As for the role of the vagus nerve in fever, the available data are conflicting. Early observations that surgical transection of the vagus nerve attenuated or abolished the febrile response to i.p. injected LPS or IL-1β (Hansen and Krueger 1997; Sehic and Blatteis 1996; Watkins and others 1995) were subsequently questioned (Caldwell and others 1999; Hansen and others 2000; Luheshi and others 2000) because the vagotomy-produced malnutrition may render the animals incapable of mounting a febrile response (Hoffman-Goetz and Kluger 1979; Inoue and others 2008; Krall and others 2010; Shido and others 1989). Also, chemical denervation of visceral afferent fibers with capsaicin was reported to attenuate fever (Szekely and others 1997), but this effect has later been suggested to depend on a non-neural mechanism, such as capsaicin-induced alteration of endotoxin action in the liver (Dogan and others 2004; Petervari and others 2005).
However, the possibility remains that monophasic fever, seen in response to threshold doses of IL-1β or LPS is mediated by the vagus nerve. Thus, it was reported that this response, a brief fever peak of less than 1°C that is seen when the immunogen is given i.v. under conditions not involving handling stress, is abolished following vagotomy also in rats in which malnutrition is prevented (Romanovsky and others 1997a; Romanovsky and others 1997b). It seems to depend on the hepatic branch of the vagus nerve, but not on other vagus branches or on the splanchnic nerve (Dogan and others 2003; Simons and others 1998). Such as role for the hepatic branch of the vagus nerve fits into the suggestion that the first phase of polyphasic fever, which however may not be similar to the monophasic fever (Ootsuka and others 2008), is mediated by activation of the vagus nerve (Blatteis 2007; Li and others 2006; Romanovsky and others 2000). This activation has been ascribed to a complement-induced release from liver Kupffer cells of PGE2, synthesized by constitutive cyclooxygenases and hence not requiring de novo protein synthesis. However, this idea has been challenged. Thus, both following subdiaphragmatic and cervical vagotomy (the latter in anesthetized rats), i.v. injection of PGE2, believed to mimic its endogenous peripheral release, still elicited fever (Ootsuka and others 2008). Because the fever was abolished by inhibition of the presympathetic neurons in the medullary raphe nuclei, the thermogenic effect of the peripherally administrated PGE2 was ascribed to a direct action of PGE2 on the brain (see above) not involving the vagus nerve (Ootsuka and others 2008).
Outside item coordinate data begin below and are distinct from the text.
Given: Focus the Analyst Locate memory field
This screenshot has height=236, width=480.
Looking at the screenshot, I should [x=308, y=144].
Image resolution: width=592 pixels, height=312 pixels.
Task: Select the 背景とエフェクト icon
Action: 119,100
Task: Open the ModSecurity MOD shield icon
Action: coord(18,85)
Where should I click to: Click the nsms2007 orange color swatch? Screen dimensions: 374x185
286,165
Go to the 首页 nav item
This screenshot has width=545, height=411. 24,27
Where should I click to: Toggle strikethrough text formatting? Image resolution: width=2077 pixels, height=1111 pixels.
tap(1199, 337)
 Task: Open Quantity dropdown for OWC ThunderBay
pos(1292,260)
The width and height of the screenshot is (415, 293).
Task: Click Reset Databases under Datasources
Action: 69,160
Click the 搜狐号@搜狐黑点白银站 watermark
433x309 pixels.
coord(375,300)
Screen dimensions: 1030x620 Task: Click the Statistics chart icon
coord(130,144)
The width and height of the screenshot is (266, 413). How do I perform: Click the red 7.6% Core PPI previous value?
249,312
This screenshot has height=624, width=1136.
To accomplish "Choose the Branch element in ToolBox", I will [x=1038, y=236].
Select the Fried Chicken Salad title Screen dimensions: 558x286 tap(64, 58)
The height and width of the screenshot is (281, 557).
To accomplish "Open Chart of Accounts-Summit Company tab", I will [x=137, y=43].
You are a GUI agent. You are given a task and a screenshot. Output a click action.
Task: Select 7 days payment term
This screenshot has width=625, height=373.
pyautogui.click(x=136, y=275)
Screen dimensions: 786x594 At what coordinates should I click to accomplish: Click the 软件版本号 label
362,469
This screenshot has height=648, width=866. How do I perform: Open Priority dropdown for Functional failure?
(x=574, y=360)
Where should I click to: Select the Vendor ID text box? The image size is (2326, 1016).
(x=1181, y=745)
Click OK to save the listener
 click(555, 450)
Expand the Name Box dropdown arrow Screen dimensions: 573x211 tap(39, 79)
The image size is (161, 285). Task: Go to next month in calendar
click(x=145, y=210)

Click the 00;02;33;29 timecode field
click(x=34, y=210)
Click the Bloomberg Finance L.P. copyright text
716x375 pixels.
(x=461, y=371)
In addition to the vagus nerve, somatic afferent fibers have also been suggested to be involved in the febrile response. Similar to the nodose ganglion, dorsal root ganglia have been reported to express IL-1R1 and EP3 receptors (Binshtok and others 2008; Nakamura and others 2000), and peripheral nerves have been shown to respond to IL-1β and PGE2, although these inflammatory mediators were found to sensitize the nerves to other stimuli rather than to elicit a discharge per se (Binshtok and others 2008; Derow and others 2007). In line with the idea that fine afferent fibers throughout the body sense the internal milieu and through their afferent discharge influence various autonomic relay structures to maintain homeostasis (Craig 2002), it is conceivable that somatic afferent fibers could mediate the febrile response to localized peripheral inflammation. However, in most models used, such as LPS injection into an air pouch or into an artificial subcutaneous chamber there is almost invariably leakage of cytokines, particularly IL-6, from the site of the local inflammation into the circulation (Cartmell and others 2000; Miller and others 1997; Ross and others 2003; Rummel and others 2006; Zhang and others 2008), and systemic treatment with an IL-6 antiserum abolishes the febrile response (Cartmell and others 2000), suggesting that a humoral rather than neural route is responsible for the fever. When a local anesthetic was injected together with LPS into a subcutaneous chamber, fever but not circulating IL-6 levels was attenuated, which was interpreted as evidence that a local neural activation was responsible for the fever (Ross and others 2000). However, as acknowledged by the authors, local anesthetics may interfere with the immune response (Schmidt and others 1997; Sinclair and others 1993) and inhibition of, for example, IL-1β (Sinclair and others 1993), an important co-factor for the pyretic effect of IL-6 (Cartmell and others 2000), may have attenuated the febrile response.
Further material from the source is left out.